PATATAS A LA RIOJANA
1 ancho chile pepper, stemmed and seeded and torn into pieces
1/2 cup boiling water
1 1/4 lb. (two large) russet potatoes
1 1/2 lb. Red Bliss or other waxy potatoes
2-3 tablespoons olive oil
1 medium onion, peeled, cut into quarters and thinly sliced
1 large red bell pepper, seeded and roasted to remove skin, cut into 1-inch pieces
3-4 large cloves of garlic, sliced thinly
1 large fresh tomato, cored and skinned, coarsely chopped
1 bay leaf
1/2 teaspoon dried thyme
1 tablespoon smoked Spanish paprika
8 oz. Spanish chorizo, cut in 1/2-inch slices
1 cup dry wine (white or red)
3 cups chicken or beef stock
coarse sea salt and black pepper to taste
chopped parsley to garnish
1. Soak dried chile pieces in boiling water for a half hour. Puree in blender or food processor. Set aside.

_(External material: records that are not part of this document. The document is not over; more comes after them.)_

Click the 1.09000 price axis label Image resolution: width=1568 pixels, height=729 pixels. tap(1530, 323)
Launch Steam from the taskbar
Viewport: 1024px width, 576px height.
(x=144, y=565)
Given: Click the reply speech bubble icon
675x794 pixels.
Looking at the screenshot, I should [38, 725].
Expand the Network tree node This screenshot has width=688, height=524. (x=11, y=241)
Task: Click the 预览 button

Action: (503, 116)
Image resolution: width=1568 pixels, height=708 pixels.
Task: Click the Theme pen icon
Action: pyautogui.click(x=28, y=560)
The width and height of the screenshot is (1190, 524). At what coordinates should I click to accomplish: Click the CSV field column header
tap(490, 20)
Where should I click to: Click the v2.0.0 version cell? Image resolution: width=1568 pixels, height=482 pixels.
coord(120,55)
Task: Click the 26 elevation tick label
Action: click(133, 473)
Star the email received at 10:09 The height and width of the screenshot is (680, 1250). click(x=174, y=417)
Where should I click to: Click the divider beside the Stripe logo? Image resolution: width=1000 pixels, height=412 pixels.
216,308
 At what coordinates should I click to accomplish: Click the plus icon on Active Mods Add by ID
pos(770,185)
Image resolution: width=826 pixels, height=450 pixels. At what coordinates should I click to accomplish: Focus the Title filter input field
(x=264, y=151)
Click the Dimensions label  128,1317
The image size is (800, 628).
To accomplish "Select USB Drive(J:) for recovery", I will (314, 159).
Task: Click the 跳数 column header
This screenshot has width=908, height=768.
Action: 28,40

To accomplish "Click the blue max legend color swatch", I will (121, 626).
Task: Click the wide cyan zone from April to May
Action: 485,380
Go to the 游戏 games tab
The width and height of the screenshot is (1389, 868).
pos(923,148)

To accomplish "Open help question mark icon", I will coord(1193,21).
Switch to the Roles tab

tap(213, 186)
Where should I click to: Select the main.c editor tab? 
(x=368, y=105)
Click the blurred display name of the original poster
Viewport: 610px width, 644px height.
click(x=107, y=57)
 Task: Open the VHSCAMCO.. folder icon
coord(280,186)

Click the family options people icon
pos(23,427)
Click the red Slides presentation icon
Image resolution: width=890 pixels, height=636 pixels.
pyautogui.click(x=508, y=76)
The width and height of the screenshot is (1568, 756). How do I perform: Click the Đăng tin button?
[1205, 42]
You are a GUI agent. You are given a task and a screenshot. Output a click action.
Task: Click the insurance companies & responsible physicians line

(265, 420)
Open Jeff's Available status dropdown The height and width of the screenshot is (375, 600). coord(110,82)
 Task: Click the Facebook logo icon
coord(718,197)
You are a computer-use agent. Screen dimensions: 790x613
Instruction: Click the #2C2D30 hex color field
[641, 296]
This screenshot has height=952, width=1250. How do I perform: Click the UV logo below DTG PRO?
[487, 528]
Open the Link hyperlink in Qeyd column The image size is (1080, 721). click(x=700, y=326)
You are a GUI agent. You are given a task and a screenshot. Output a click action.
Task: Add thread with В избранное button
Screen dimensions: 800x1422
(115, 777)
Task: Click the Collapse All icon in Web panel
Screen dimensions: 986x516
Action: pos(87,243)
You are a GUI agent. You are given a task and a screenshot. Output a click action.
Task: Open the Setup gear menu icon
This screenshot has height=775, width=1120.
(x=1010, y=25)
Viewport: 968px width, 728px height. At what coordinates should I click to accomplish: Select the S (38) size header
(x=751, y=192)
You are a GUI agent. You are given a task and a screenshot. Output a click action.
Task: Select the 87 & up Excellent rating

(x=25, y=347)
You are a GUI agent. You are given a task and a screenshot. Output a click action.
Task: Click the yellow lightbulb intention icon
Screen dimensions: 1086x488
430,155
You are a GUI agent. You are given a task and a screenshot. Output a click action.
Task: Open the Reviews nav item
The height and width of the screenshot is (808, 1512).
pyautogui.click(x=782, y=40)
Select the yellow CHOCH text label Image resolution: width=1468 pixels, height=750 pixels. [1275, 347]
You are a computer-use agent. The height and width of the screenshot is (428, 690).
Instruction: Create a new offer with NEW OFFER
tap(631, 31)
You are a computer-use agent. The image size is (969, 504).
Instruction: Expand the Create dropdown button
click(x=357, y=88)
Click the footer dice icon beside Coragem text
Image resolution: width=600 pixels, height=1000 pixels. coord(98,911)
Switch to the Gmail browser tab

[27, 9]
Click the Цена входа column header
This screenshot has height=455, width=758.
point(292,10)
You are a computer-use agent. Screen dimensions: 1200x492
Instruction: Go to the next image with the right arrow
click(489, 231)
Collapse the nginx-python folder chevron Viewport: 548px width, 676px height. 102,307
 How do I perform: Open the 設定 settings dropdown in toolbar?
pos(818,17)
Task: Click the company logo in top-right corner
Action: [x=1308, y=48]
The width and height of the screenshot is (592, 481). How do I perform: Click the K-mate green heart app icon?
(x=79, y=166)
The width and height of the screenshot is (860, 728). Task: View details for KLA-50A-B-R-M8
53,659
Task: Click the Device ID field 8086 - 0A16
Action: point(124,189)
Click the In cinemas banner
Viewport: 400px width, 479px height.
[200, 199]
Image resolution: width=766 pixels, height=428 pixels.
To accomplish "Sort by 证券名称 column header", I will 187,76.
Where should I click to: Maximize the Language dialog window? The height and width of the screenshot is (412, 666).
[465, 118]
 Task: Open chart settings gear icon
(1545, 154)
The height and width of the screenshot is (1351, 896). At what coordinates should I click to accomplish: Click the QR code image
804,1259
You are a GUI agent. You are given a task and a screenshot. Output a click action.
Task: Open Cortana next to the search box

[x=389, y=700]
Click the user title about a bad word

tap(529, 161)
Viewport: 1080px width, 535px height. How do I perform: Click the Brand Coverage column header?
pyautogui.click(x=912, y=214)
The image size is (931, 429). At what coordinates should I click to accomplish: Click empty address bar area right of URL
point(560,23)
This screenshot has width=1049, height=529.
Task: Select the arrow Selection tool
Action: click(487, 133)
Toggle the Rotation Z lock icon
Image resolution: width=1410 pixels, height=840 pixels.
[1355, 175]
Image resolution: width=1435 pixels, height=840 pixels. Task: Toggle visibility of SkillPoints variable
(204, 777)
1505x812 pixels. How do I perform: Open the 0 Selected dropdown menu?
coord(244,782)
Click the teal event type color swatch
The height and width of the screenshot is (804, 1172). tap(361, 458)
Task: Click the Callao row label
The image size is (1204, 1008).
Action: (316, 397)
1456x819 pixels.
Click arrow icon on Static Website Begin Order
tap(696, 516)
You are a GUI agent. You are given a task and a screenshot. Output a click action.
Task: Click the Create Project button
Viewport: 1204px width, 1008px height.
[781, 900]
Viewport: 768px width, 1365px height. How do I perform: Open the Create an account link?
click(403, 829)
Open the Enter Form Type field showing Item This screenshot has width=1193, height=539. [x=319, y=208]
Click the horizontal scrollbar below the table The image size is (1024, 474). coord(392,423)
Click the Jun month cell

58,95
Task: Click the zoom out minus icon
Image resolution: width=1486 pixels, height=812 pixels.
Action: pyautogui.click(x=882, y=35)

2. Cut up potatoes. Peel russets and cut into 1/2-inch cubes. (They will almost disappear and provide the thickening.) Scrub the waxy potatoes and cut into irregular, more or less conical shapes about 1 inch on widest dimension. Set potatoes aside.
3. Heat olive oil over medium heat in 4-5 quart Dutch oven or other large pot. Add onion and bell pepper and sauté until onion is soft. Add garlic, tomatoes, and bay leaf and sauté until most liquid has evaporated. Stir in thyme and paprika and cook another 30 seconds.
4. Add chorizo and raise heat to lightly brown the meat. Add the pureed pepper.
5. Stir in potatoes and add wine. Bring to boil and cook 3 minutes to burn off alcohol. Stir in broth and raise to a boil. Reduce heat and simmer, covered, for about 30 minutes.
6. Remove about a cup of potatoes from the stew and mash with a little liquid. Stir back in and cook another 5 minutes.
7. Serve in shallow bowls with a little chopped parsley sprinkled on top.